The player's name was Don Kaiser. He turned out to be an undistinguished pitcher on a terrible team. But on that Sunday morning in our livingroom, he was a star. Dad briefly perused the back of Don Kaiser's baseball card to see what, if anything, might recommend him. Finding little to go on, Dad resorted to the default mode I would learn was a refuge for Cubs fans going back to1908: "He's a good guy," said Dad. "The Cubs are good guys."

1908 was the last time the Cubs won the World Series. That's 102 years without winning the big one, the longest running exercise in futility - or quest, as some of us prefer to think of it - in American professional sports.

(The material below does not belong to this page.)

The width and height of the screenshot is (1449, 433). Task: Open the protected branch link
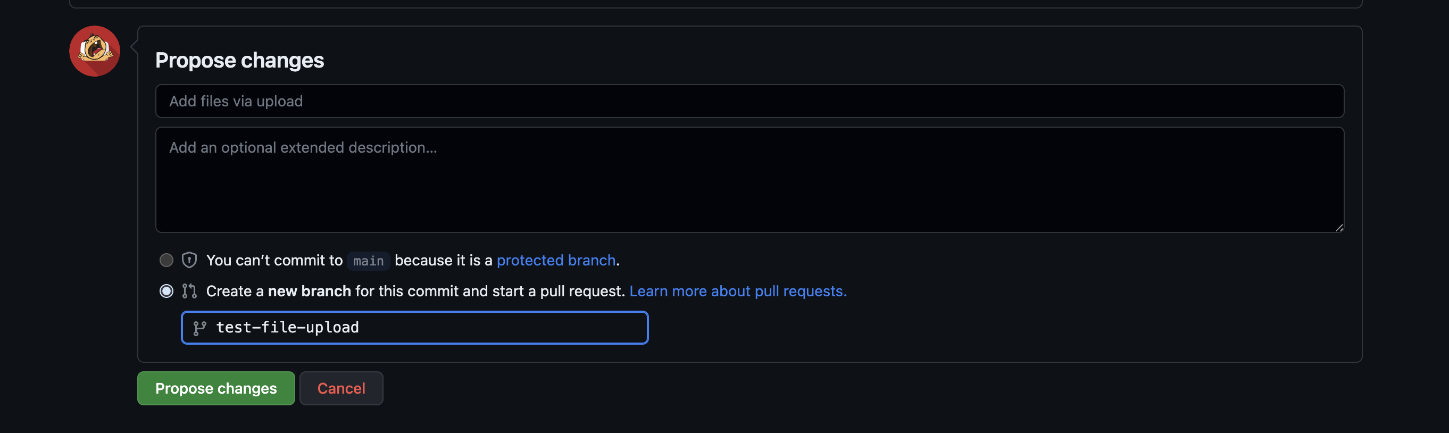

Needless to say, Dad was a lifelong Cubs fan. He caught the bug from his Dad. They lived in Sauganash, a residential neighborhood on Chicago's northside. In those days, professional baseball players walked among we mortals. A Cubs pitcher lived across the street and, on occasion, the players partied there. Dad still remembers "Jolly Cholly" Grimm, the first baseman and manager, reclining on the hood of a parked car, playing the banjo and singing for the kids.

That was the 1930s. The Cubs fielded good teams in those years, just not good enough to win the World Series. And they haven't made it that far since 1945. If you'd asked my Dad - or any other Cubs fan - in 1945 if they thought it would be over 60 years and counting before they'd see the Cubs back on top of the National League, they would have said something like, "Sure, and someday a B-movie actor like Ronald Reagan will be President!"

Cub fans have had to find ways to cope with this ongoing drought that tap deep into our psyches. There's something existential about it. Bill Murray said it best after the team imploded during the 2003 playoffs. According to Murray, Cubs fans had lived through losing before and knew how to deal with it. "We are not like the others," he said.

So the biggest news coming out of spring training this year has revolved around a former Cub, the perpetually disgruntled Milton Bradley. After being signed to a three-year, $30 million deal, Bradley proceeded to have an awful season for the Cubs in 2009. He responded to his inability to perform by blaming Cubs fans, the team, even the city itself. He said he was the target of racial slurs. The team suspended Bradley at the end of the season and dumped him over the winter.

The Cubs apparently thought signing Bradley would bring the team some missing "attitude." This backfired, to say the least.

Bradley only reinforced what we've known all along: to be a Cub, like my Dad said, you must be a good guy. Not, in other words, like the others.

In Arizona, where the Cubs are training, everyone, even the cynics who cover the team for a living, talk about how loose and good-natured the clubhouse is now that Bradley's gone.

And in Indianapolis, the crocuses are in bloom.